Auto Financing: Make a Wise Choice

The growth of car sales is increasing by the day facilitated by the growth of banks and financial institutions. The concept of buying a car with a huge sum of money is not a trend anymore. Our society is gradually adapting to auto financing. According to industry reports, about 60% of the car sales made last year was based on loans. Nowadays, car loans are also available online with the aid of banks like The State Bank of India, HDFC Bank and ICICI bank. Car loans are also available for second hand cars offering customers numerous options. Even re-financing is also available. If a customer likes a car but does not like the terms and conditions of the loan, he/she is being offered the liberty to opt for a new loan replacing the old one.

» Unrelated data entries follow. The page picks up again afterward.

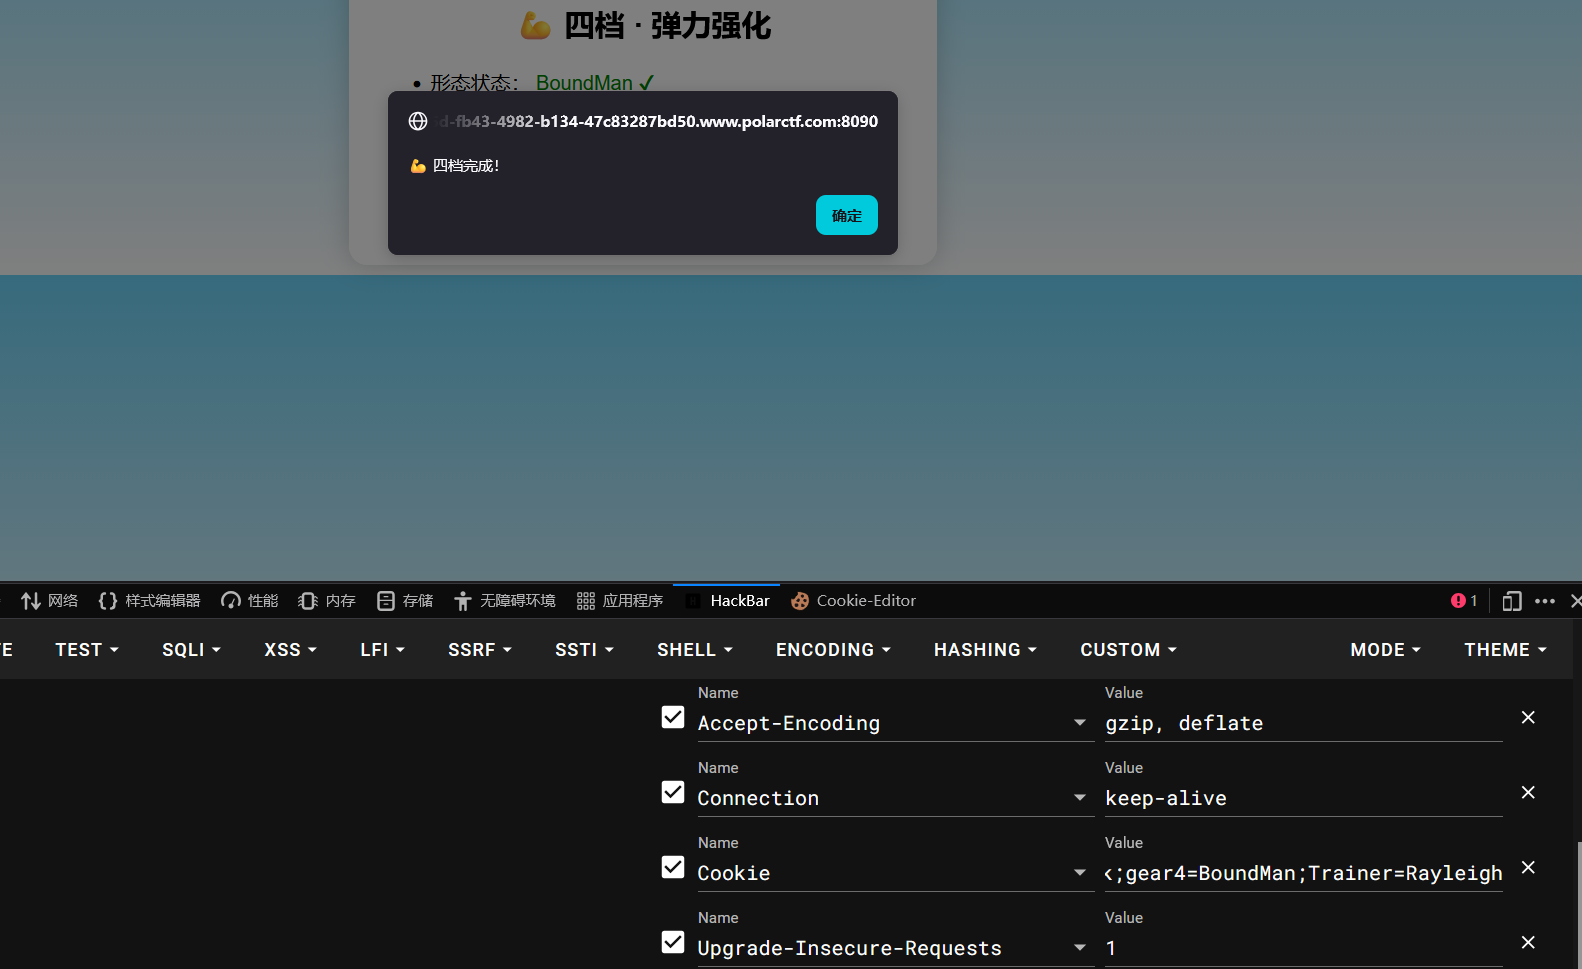The image size is (1582, 969).
Task: Toggle the responsive design mode icon
Action: 1512,601
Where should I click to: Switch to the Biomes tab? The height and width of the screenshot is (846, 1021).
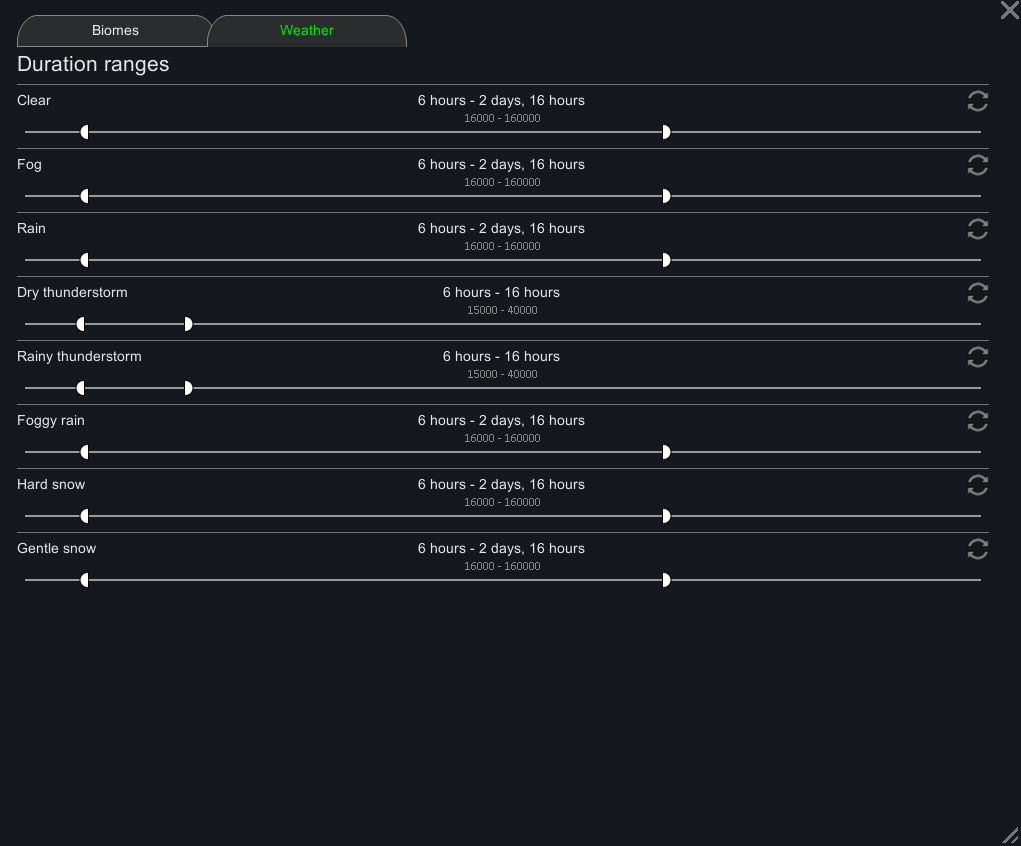click(115, 31)
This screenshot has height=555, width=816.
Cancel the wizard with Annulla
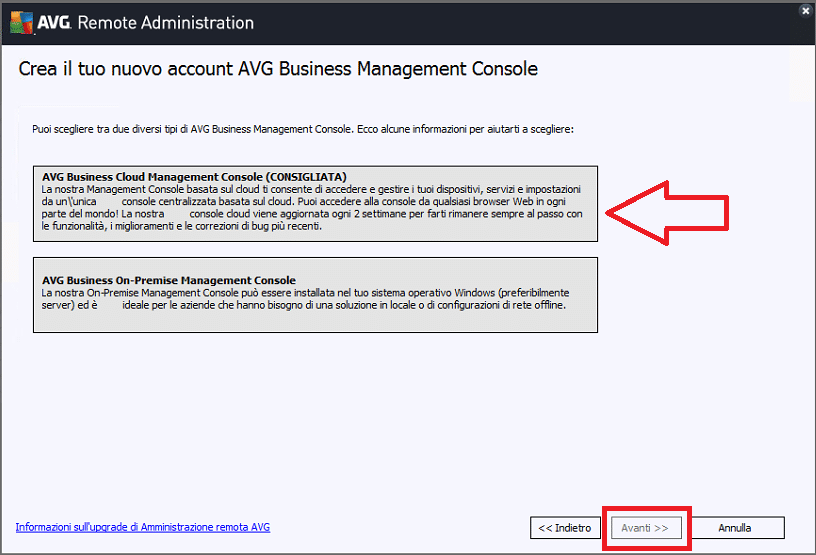735,528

Auto financing is primarily based on two schemes namely, margin money scheme and security deposit scheme. Margin money scheme involves payment of a percentage of the car price as down payment. The interest then is charged on the remaining amount taken from the bank as loan. The second scheme is based on a stipulated amount of money taken from the customer as a deposit. This money is later paid back to the customer with interest after the loan is repaid. Thus these loans are unsecured car loans. The customers don’t have to keep any property as a lease, which might be seized by the lender on failure to repay the loan.

The customers though must be alert while selecting the amount to be paid per installment. According to terms and conditions, the lender may seize the car if the customer fails to pay multiple installments. The rate of interest should also be considered. Thus like every other scheme, auto financing also has some drawbacks. Despite these drawbacks, it is fulfilling many dreams of owning a car.